Neuartiger Hsp90-Inhibitor NVP-AUY922 sensibilisiert Prostatakrebszellen

Die Ergebnisse für lokalisierte Prostatakrebserkrankungen mit geringem Risiko, die mit Strahlung behandelt werden, sind immer noch unzureichend. Die gezielte Bekämpfung der „nicht-onkogenen“ Sucht- oder Stressreaktionsmaschinerie ist eine attraktive Strategie für Krebstherapeutika. Hitzeschockprotein-90 (Hsp90), ein integraler Bestandteil dieser Maschinerie, ist ein molekulares Chaperon, das für die energiegetriebene Stabilisierung und den selektiven Abbau fehlgefalteter „Client“-Proteine ​​erforderlich ist, die in Tumorzellen häufig überexprimiert werden. Hsp90-Client-Proteine ​​umfassen kritische Komponenten von Signalwegen, die am Überleben und der Strahlenresistenz von Prostatakrebszellen beteiligt sind, wie etwa die Androgenrezeptor-Signalübertragung und den PI3K-Akt-mTOR-Signalweg.
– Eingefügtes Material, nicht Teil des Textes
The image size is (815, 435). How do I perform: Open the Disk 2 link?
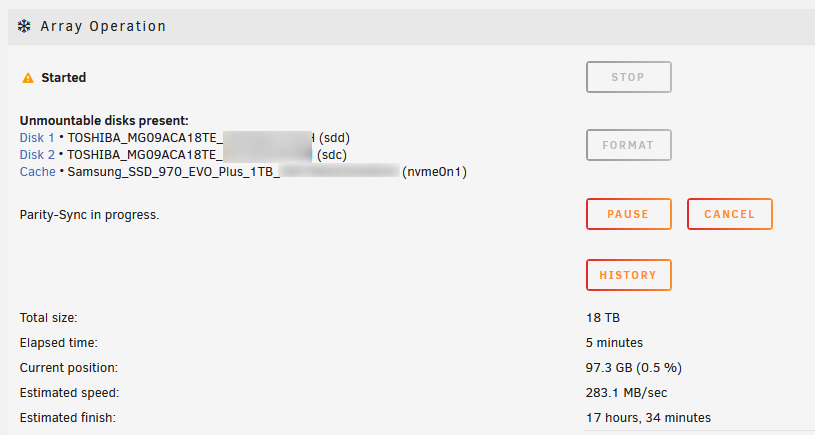(37, 155)

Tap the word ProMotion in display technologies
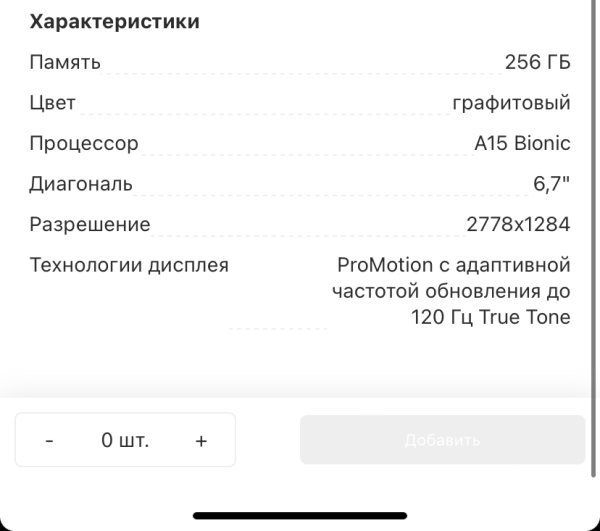click(381, 266)
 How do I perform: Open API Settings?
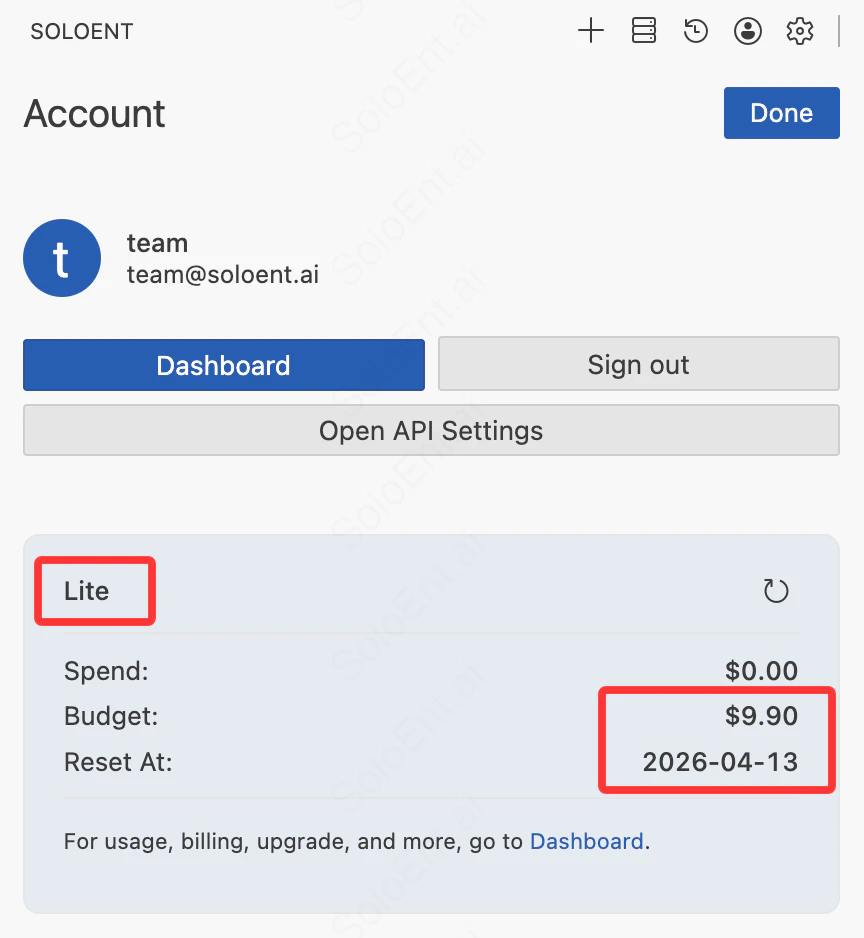pyautogui.click(x=430, y=431)
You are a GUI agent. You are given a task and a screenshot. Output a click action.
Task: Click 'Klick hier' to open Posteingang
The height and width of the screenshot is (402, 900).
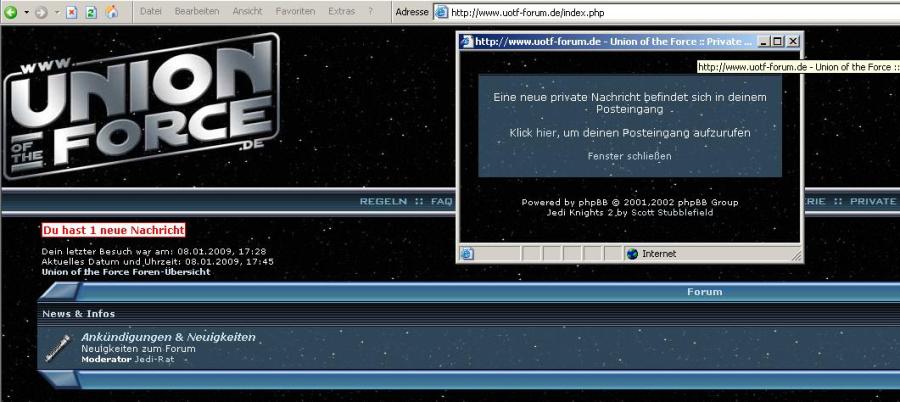click(x=629, y=132)
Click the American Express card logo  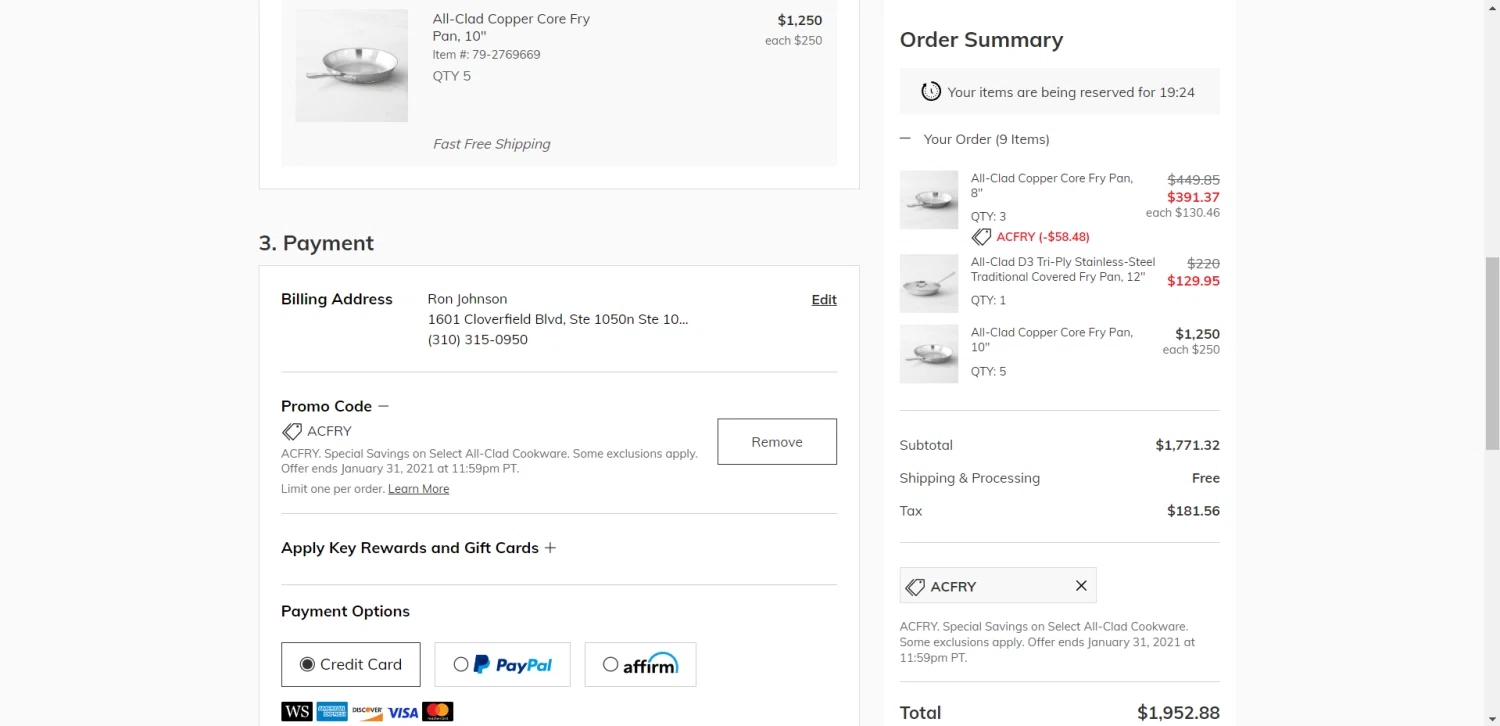click(x=332, y=712)
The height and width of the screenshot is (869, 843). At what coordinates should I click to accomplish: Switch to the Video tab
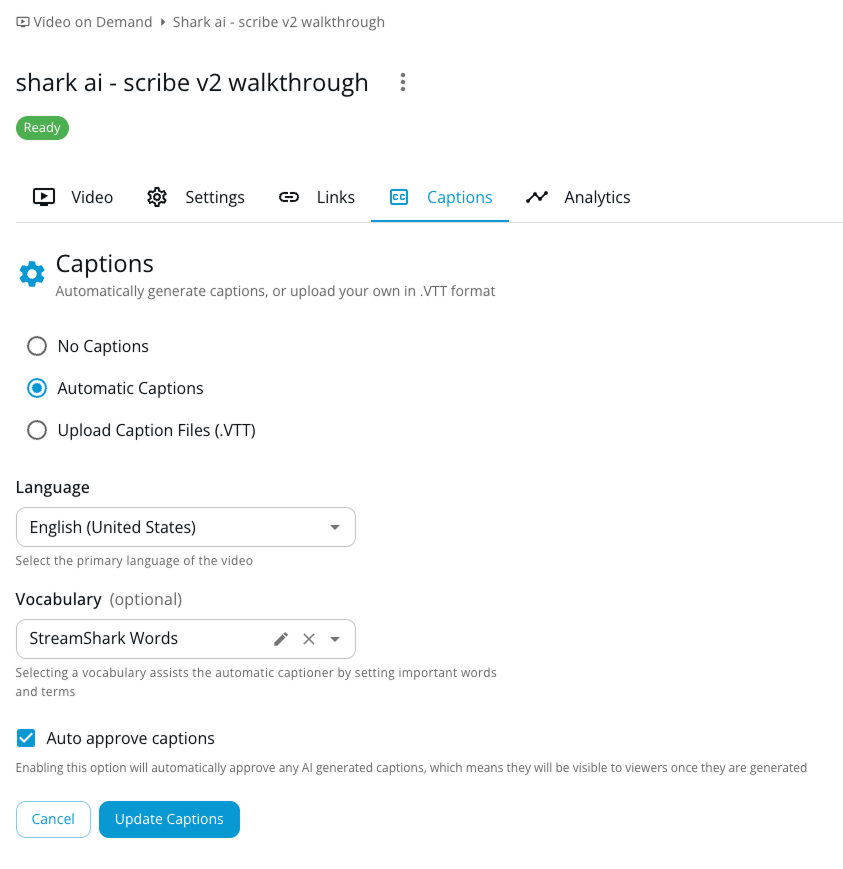click(73, 197)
Wir untersuchten die Auswirkungen eines neuartigen Nicht-Geldanamycin-Hsp90-Inhibitors, AUY922, in Kombination mit Strahlung (RT) auf zwei Prostatakrebs-Zelllinien, Myc-CaP und PC3, mithilfe von In-vitro-Assays für klonogenes Überleben, Apoptose, Zellzyklusverteilung, γ-H2AX-Foki-Kinetik und Client-Proteinexpression in Signalwegen, die für das Überleben und die Strahlenresistenz von Prostatakrebs wichtig sind. Anschließend untersuchten wir die Verzögerung des Tumorwachstums und die Auswirkungen der kombinierten Behandlung (RT-AUY922) auf die PI3K-Akt-mTOR- und AR-Signalwege in einem Hinterflanken-Tumortransplantatmodell. Wir beobachteten, dass AUY922 in beiden Zelllinien bei niedrigen nanomolaren Dosen eine supraadditive Radiosensibilisierung mit Verstärkungsverhältnissen zwischen 1.4 und 1.7 (p < 0.01) verursachte. RT-AUY922 erhöhte den apoptotischen Zelltod im Vergleich zu beiden Therapien allein, induzierte einen G 2-M-Stillstand und führte zu deutlichen Veränderungen in der Proteinexpression des Klienten. Diese Ergebnisse wurden in vivo bestätigt, wo die RT-AUY922-Kombinationstherapie bei Myc-CaP- und PC3-Tumortransplantaten zu einer supraadditiven Verzögerung des Tumorwachstums im Vergleich zu beiden Therapien allein führte (beide p < 0.0001). Unsere Daten legen nahe, dass die kombinierte RT-AUY922-Therapie eine vielversprechende Aktivität gegen Prostatakrebszellen aufweist, die in klinischen Studien untersucht werden sollte.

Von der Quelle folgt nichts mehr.